My favorite part of Victoria Boomgarden’s terrific review of her trip to Piemonte, Italy in this issue is when she and her husband, Michael, decided they needed a break from the amazing chef-prepared dinners they’d enjoyed throughout their journey and headed to a pizza joint down the street from their hotel where they dined with locals and families with children and workmen coming in for a slice or two. That’s likely a memory the couple will hold on to for a long time and I’m sure it will be difficult for them to find pizza that compares with what they enjoyed in that little restaurant.

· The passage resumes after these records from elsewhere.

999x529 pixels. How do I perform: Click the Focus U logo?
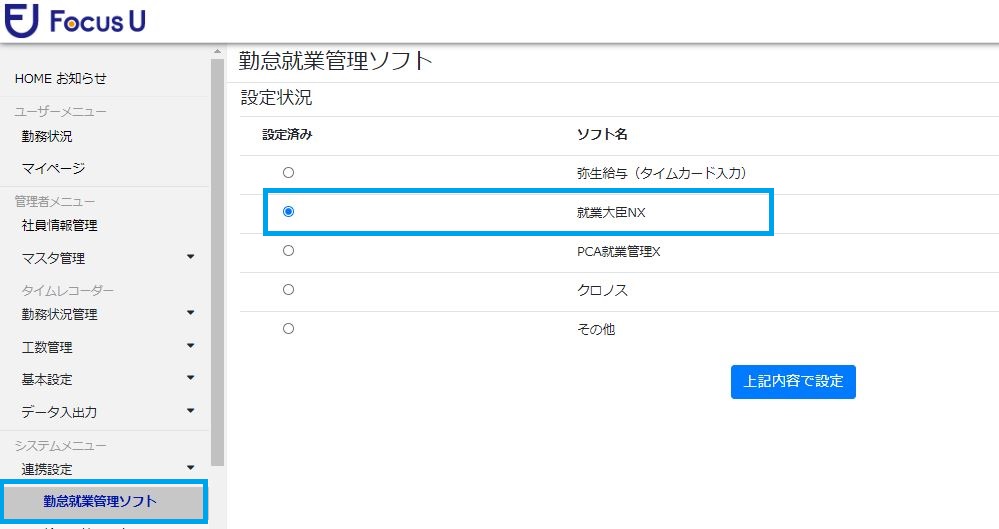point(75,21)
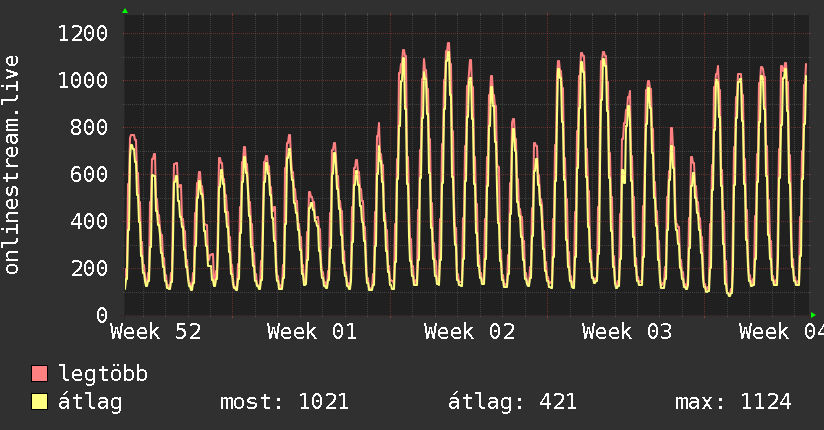Pick the Week 03 axis label
824x430 pixels.
pyautogui.click(x=626, y=331)
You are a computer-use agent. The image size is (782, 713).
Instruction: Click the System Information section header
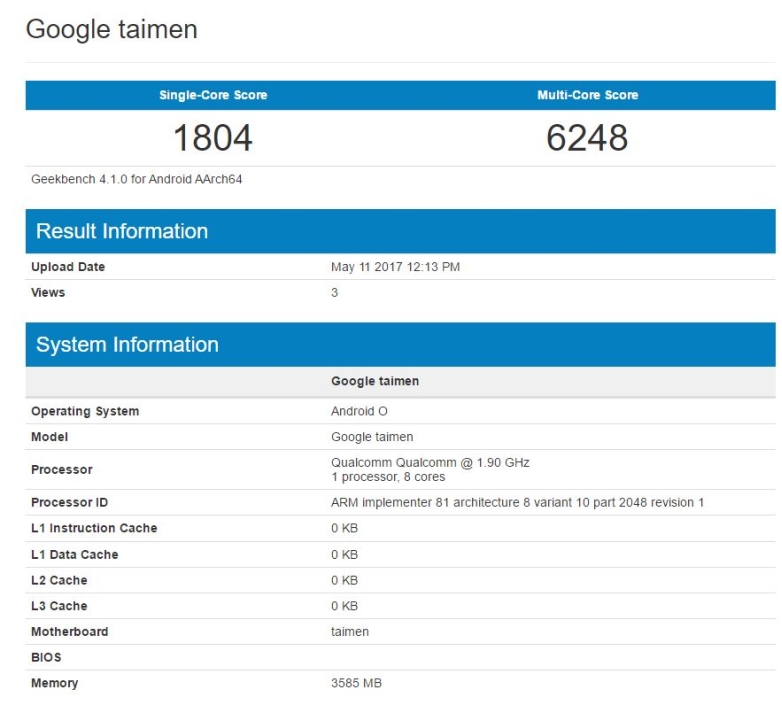(127, 345)
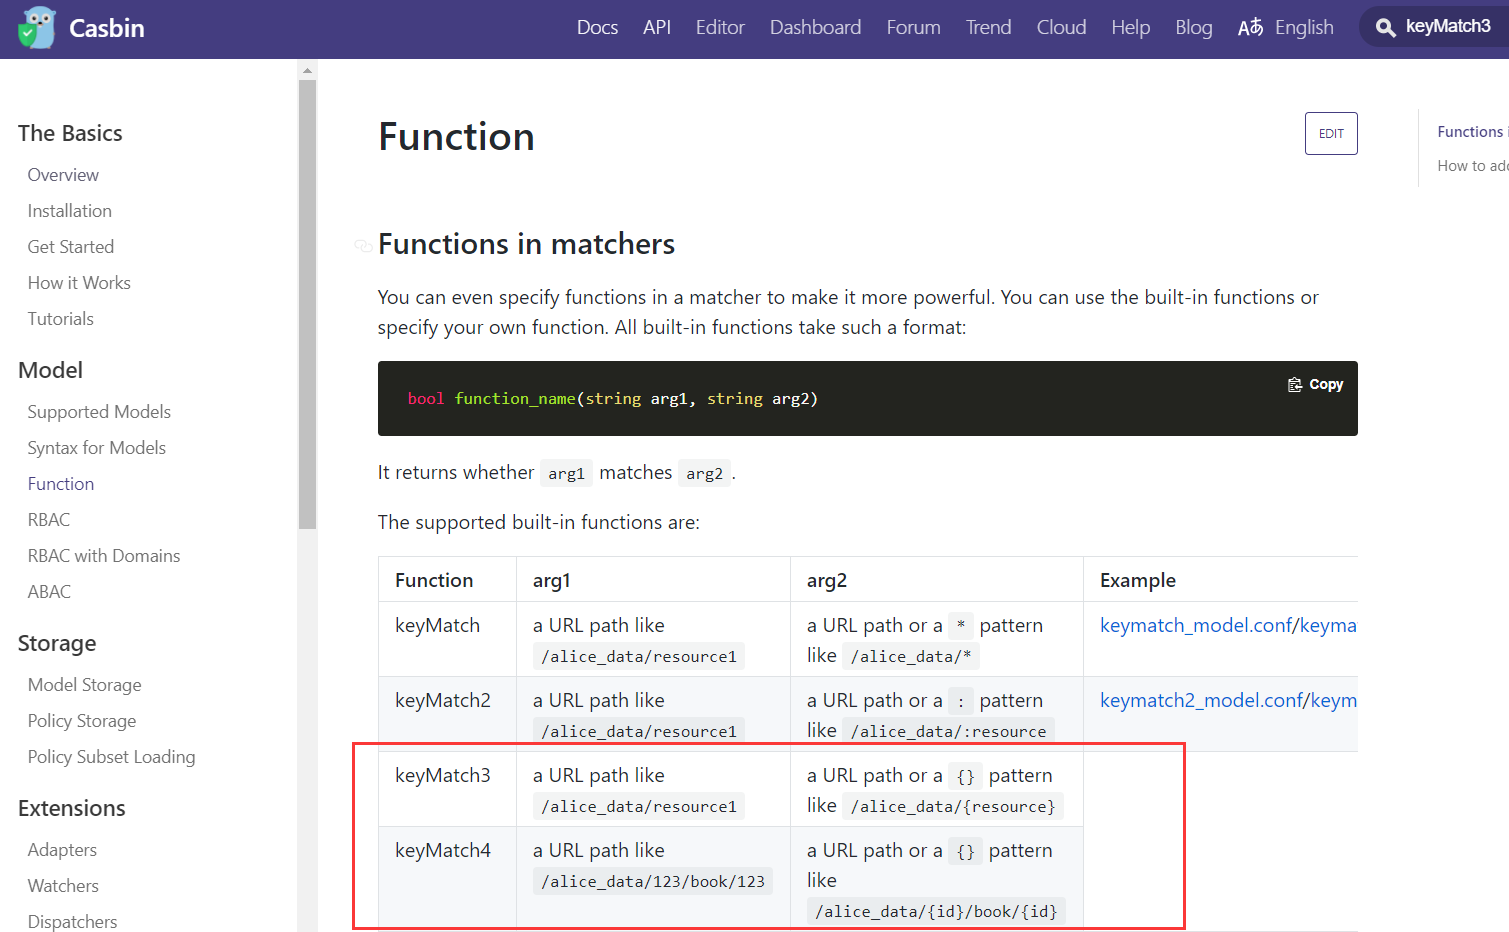Click the search magnifier icon

[x=1386, y=27]
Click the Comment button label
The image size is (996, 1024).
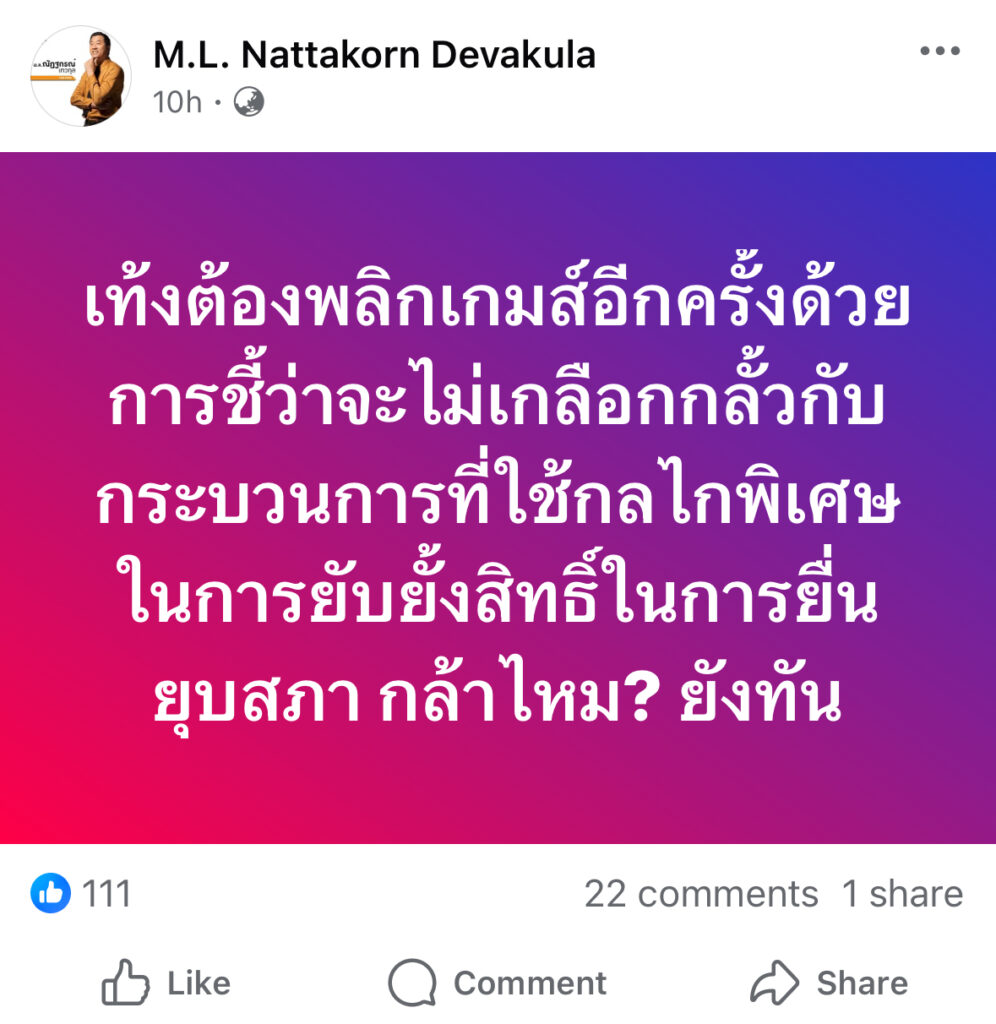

In our June issue of Luxury Travel Advisor, I quizzed Marriott’s president and CEO, Arne Sorenson, on his definition of luxury. By way of example, he cited a trip he and his well-traveled family had taken to Zanzibar where they dined two days in a row at a beach restaurant and enjoyed incredibly fresh seafood and cold beers that the owner’s son would retrieve on his bicycle from a remote locale. Sorenson said his family has enjoyed many a vacation that included Michelin-star dinners, and yet it’s that memory of Zanzibar in that rustic setting that very often gets the vote for “best meal ever” from the Sorenson clan.

Memories forged from simple moments can happen spontaneously but they don’t occur by chance. They’re usually made possible because an itinerary has provided a luxury experience so smooth and flawless that the traveler gives themselves permission to relax. By relaxing, the ordinary becomes spectacular and it’s possible to once again appreciate the simple things. Sometimes it’s a slice of pizza, sometimes it’s fresh seafood, other times it’s hearing that morning’s AM New York headline.

Victoria Boomgarden explained it so aptly in her report. “One might wonder what a pizza joint in a tiny village has to do with luxury travel. Well, this is luxury; experiences comprised not only of meticulously appointed suites and Michelin-star restaurants, but of moments that you create and that will stay with you forever, because it was about as real as you can imagine.”